▸ **Your assignment**: The entries should be given again in full. Alter nothing.

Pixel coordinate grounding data
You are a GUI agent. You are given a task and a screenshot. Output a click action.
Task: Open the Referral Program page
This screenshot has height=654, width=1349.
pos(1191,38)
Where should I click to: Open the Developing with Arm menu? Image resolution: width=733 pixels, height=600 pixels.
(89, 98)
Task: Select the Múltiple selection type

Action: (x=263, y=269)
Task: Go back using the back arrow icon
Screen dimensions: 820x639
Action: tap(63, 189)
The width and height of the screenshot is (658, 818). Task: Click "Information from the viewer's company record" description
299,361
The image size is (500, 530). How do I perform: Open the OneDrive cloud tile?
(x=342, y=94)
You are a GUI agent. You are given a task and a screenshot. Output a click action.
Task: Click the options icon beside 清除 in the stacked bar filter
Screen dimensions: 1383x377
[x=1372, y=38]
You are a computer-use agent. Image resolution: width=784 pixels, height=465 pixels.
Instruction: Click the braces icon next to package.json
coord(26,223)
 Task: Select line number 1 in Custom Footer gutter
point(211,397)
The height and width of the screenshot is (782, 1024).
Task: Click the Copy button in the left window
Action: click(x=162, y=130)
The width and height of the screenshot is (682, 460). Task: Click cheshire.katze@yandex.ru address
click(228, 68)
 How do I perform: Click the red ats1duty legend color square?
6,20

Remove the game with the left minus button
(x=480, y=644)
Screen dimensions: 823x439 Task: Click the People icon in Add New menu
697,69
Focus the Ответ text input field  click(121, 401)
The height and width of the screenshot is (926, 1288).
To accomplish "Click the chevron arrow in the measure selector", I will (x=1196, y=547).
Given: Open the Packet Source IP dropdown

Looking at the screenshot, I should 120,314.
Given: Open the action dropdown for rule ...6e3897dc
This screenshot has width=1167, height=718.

▸ **Answer to this task**:
You are a GUI agent. You are given a task and a screenshot. Output a click action.
Task: Open the Referral Program page
This screenshot has height=654, width=1349.
pos(1191,38)
Where should I click to: Open the Developing with Arm menu? Image resolution: width=733 pixels, height=600 pixels.
(89, 98)
Task: Select the Múltiple selection type

Action: (x=263, y=269)
Task: Go back using the back arrow icon
Screen dimensions: 820x639
Action: tap(63, 189)
The width and height of the screenshot is (658, 818). Task: Click "Information from the viewer's company record" description
299,361
The image size is (500, 530). How do I perform: Open the OneDrive cloud tile?
(x=342, y=94)
You are a GUI agent. You are given a task and a screenshot. Output a click action.
Task: Click the options icon beside 清除 in the stacked bar filter
Screen dimensions: 1383x377
[x=1372, y=38]
You are a computer-use agent. Image resolution: width=784 pixels, height=465 pixels.
Instruction: Click the braces icon next to package.json
coord(26,223)
 Task: Select line number 1 in Custom Footer gutter
point(211,397)
The height and width of the screenshot is (782, 1024).
Task: Click the Copy button in the left window
Action: click(x=162, y=130)
The width and height of the screenshot is (682, 460). Task: Click cheshire.katze@yandex.ru address
click(228, 68)
 How do I perform: Click the red ats1duty legend color square?
6,20

Remove the game with the left minus button
(x=480, y=644)
Screen dimensions: 823x439 Task: Click the People icon in Add New menu
697,69
Focus the Ответ text input field  click(121, 401)
The height and width of the screenshot is (926, 1288).
To accomplish "Click the chevron arrow in the measure selector", I will (x=1196, y=547).
Given: Open the Packet Source IP dropdown

Looking at the screenshot, I should 120,314.
Given: Open the action dropdown for rule ...6e3897dc
This screenshot has width=1167, height=718.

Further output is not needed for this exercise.